### DOCUMENT PASSAGE
====
December 8, 2025, 7:57 PM ET
*This is an edition of The Atlantic Daily, a newsletter that guides you through the biggest stories of the day, helps you discover new ideas, and recommends the best in culture. *Sign up for it here.
Dan Bongino, the deputy director of the FBI, took an awkward victory lap last week. The bureau notched a major success by announcing the long-awaited arrest of a suspect in the placing of pipe bombs, neither of which exploded, outside the Washington, D.C., headquarters of the Republican and Democratic National Committees on January 5, 2021.
Still, the arrest presented a complication for the Trump administration. The suspect, Brian Cole Jr., reportedly recently told investigators that he was a Donald Trump supporter who believed Trump’s bogus claims of fraud in the 2020 election. But various people in conservative media and politics have insisted for years that the pipe bombs were actually planned or placed by the government in order to make Trump look bad—which was why no one had been apprehended.
One of the most prominent backers of that claim was the podcaster and radio host Dan Bongino. Even the Fox News host Sean Hannity, one of the administration’s most sycophantic pundits, had to point this out during an interview on Thursday night, noting that before joining the FBI, Bongino had called the bombs an “inside job.” Bongino’s answer was astonishing.
“I was paid in the past, Sean, for my opinions, that’s clear, and one day I will be back in that space—but that’s not what I’m paid for now,” he said. “I’m paid to be your deputy director, and we base investigations on facts.”
Some liberal critics have been braying for years that the conservative press is full of hacks who will say anything in order to froth up their audience, regardless of truth. (Rage bait isn’t just the word of this year.) This criticism can feel shamelessly partisan and uncharitable. And yet, here Bongino is, blithely admitting that in his case, the critics are right: He was saying things he didn’t have evidence for and maybe didn’t even believe.
====
(Data entries)
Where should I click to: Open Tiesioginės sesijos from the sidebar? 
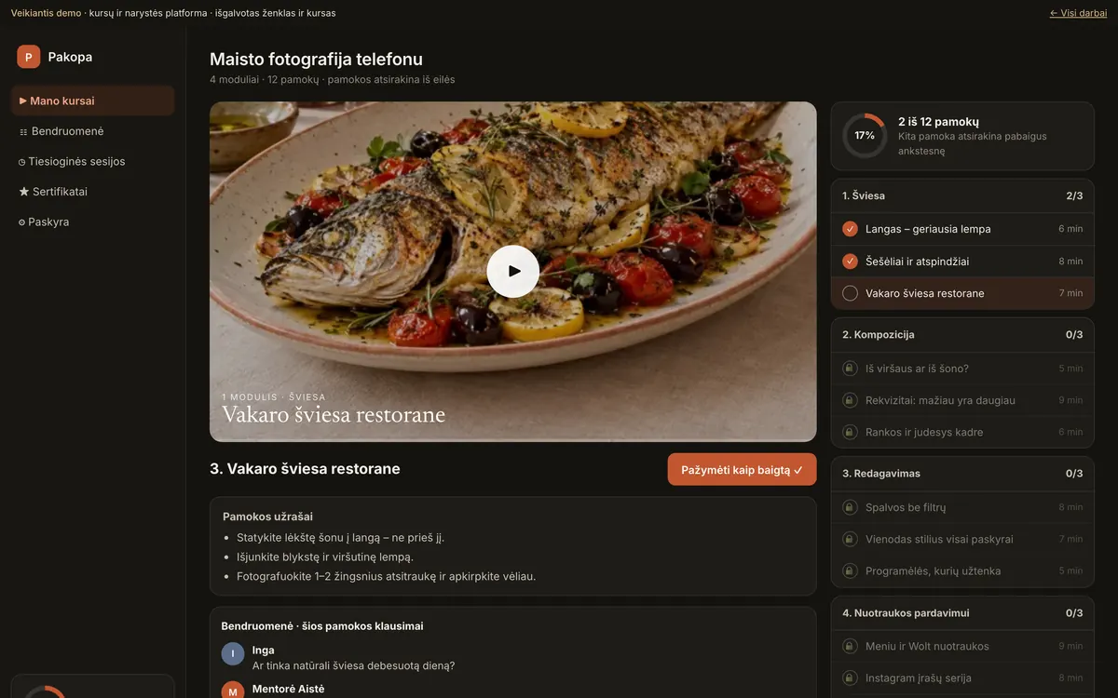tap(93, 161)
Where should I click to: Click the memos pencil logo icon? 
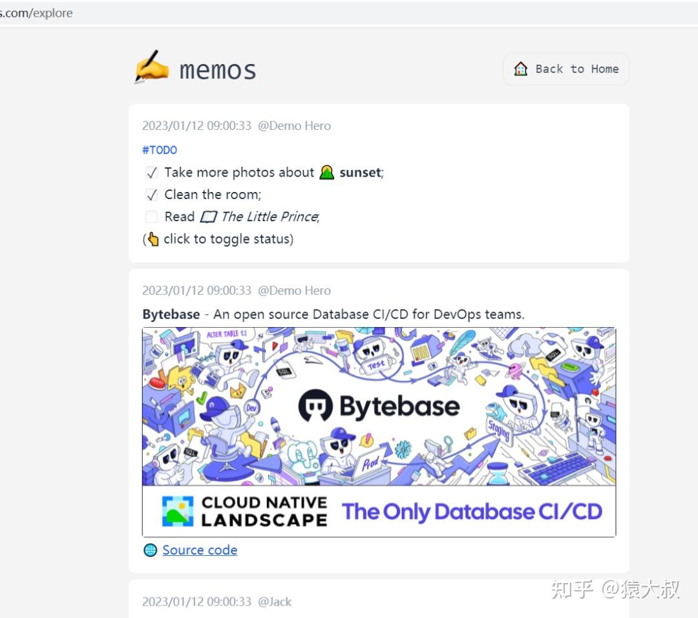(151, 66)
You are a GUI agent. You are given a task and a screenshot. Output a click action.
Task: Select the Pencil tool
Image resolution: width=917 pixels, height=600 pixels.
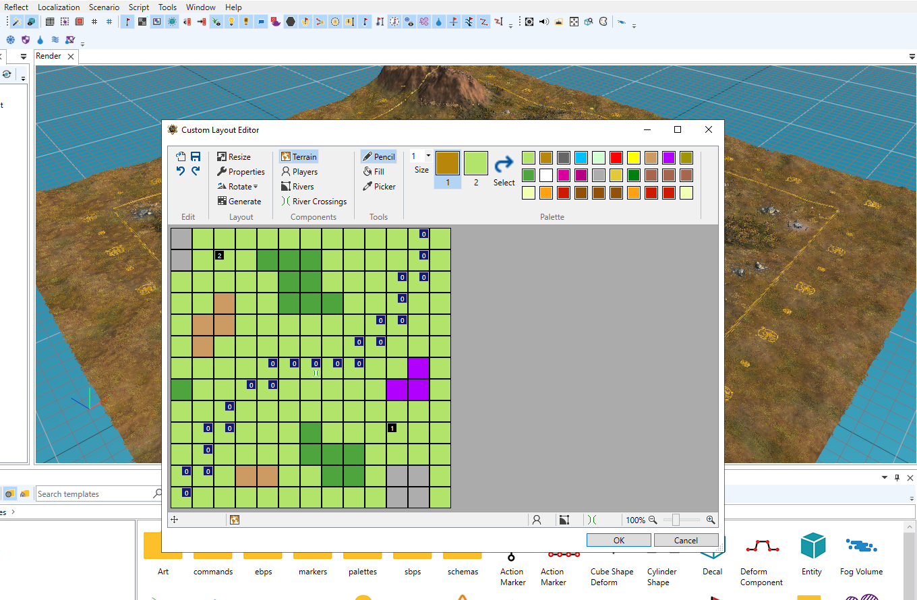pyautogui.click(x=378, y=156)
====
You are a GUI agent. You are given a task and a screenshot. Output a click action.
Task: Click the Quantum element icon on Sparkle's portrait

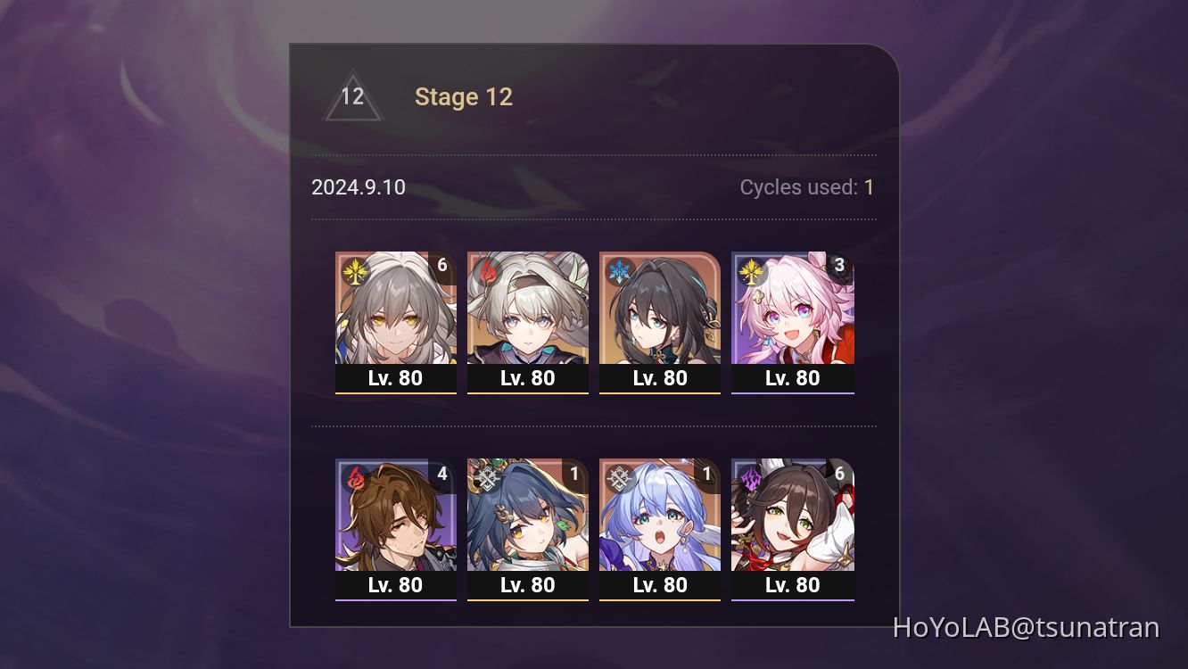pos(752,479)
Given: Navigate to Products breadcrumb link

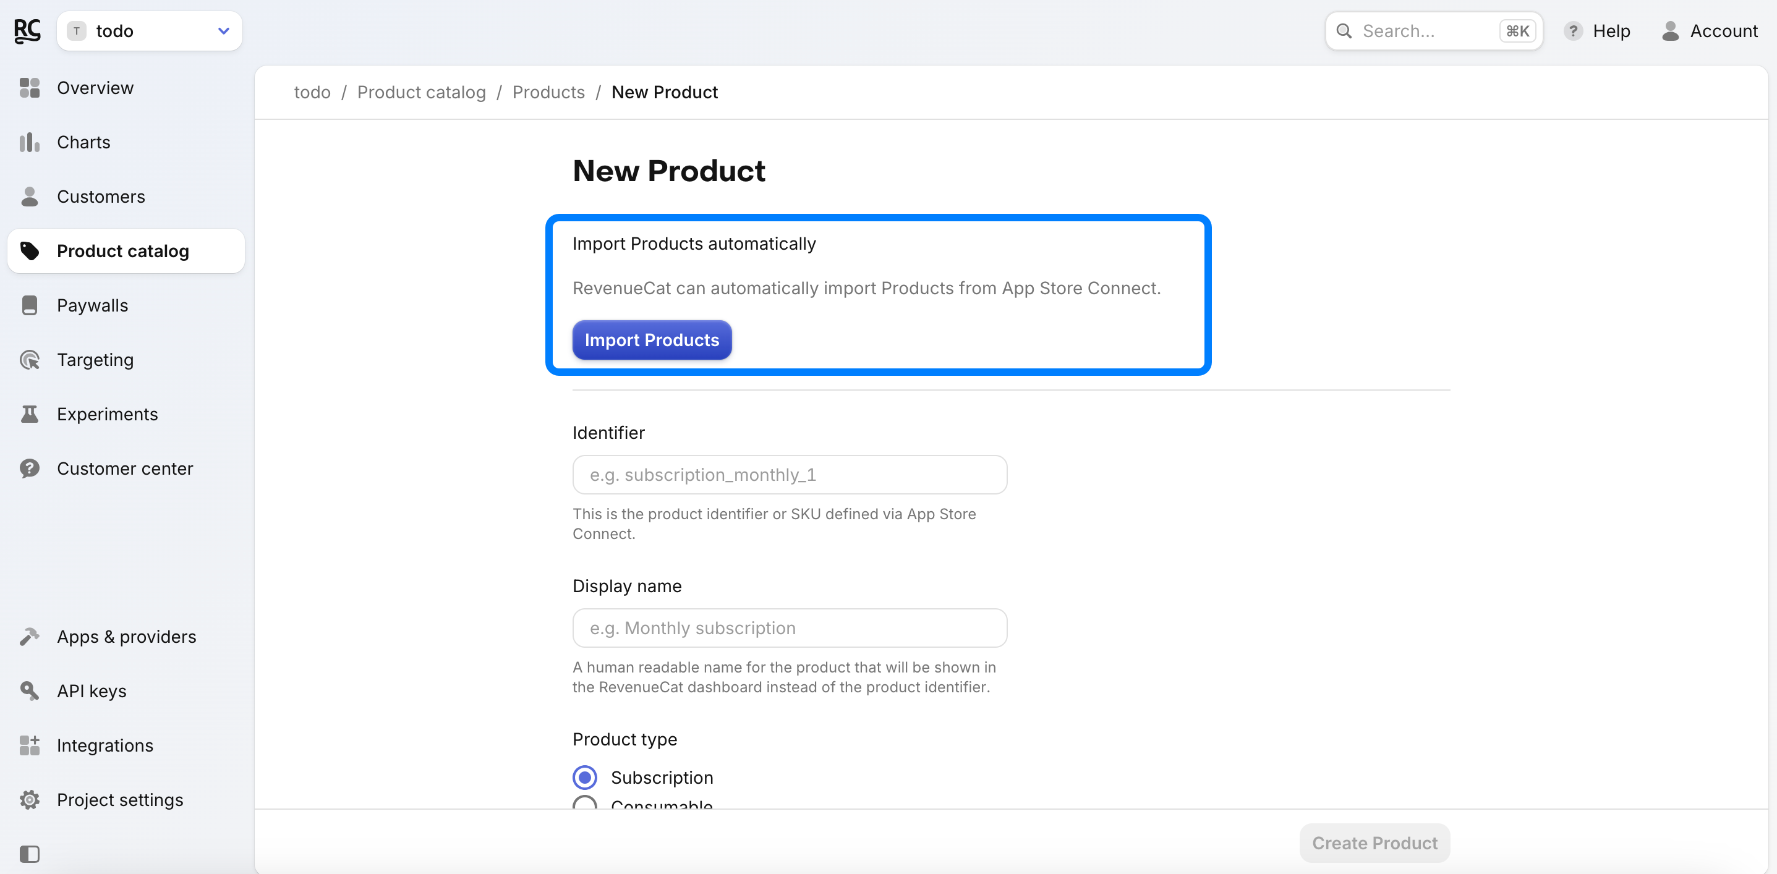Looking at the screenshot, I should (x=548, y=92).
====
### STATED GOAL 1
Reproduce the passage of the newsletter piece on Dan Bongino and the pipe-bomb arrest starting with "Dan Bongino, the" and going on through "had been apprehended.".
### STATED GOAL 2
Proceed with the newsletter piece on Dan Bongino and the pipe-bomb arrest, picking up after its last sentence.

### WRITTEN ANSWER 1
Dan Bongino, the deputy director of the FBI, took an awkward victory lap last week. The bureau notched a major success by announcing the long-awaited arrest of a suspect in the placing of pipe bombs, neither of which exploded, outside the Washington, D.C., headquarters of the Republican and Democratic National Committees on January 5, 2021.
Still, the arrest presented a complication for the Trump administration. The suspect, Brian Cole Jr., reportedly recently told investigators that he was a Donald Trump supporter who believed Trump’s bogus claims of fraud in the 2020 election. But various people in conservative media and politics have insisted for years that the pipe bombs were actually planned or placed by the government in order to make Trump look bad—which was why no one had been apprehended.

### WRITTEN ANSWER 2
The problem here is not that Bongino is engaging in punditry. When properly done, pundits make arguments—like the one I am making here—based on facts and reasoning.** **Bongino, by his own account, was doing something else entirely: He was telling his audience that a claim (that the bombing was an inside job) was a fact, when it was not only not true but also not based on any real circumstantial evidence.
This isn’t the first time that Bongino’s prior pundit life has complicated his current role as No. 2 at the FBI. While working as a podcaster, Bongino frequently discussed Jeffrey Epstein and questioned the official narrative about his prosecution and death, which was ruled a suicide. Since joining the FBI, however, he has endorsed many of the Epstein claims he ridiculed.
Nor is this the first time that a major conservative figure has admitted that they’re just making stuff up. In a 2019 lawsuit, a woman who alleged a sexual relationship with Trump sued Fox News for defaming her by accusing her of extorting the president. Fox News’s lawyers argued—and convinced a judge—that the then-host Tucker Carlson couldn’t be held liable, because he was not “stating actual facts” and instead engaging in “exaggeration” and “non-literal commentary.” There are other words for this. *Lying *is one of them.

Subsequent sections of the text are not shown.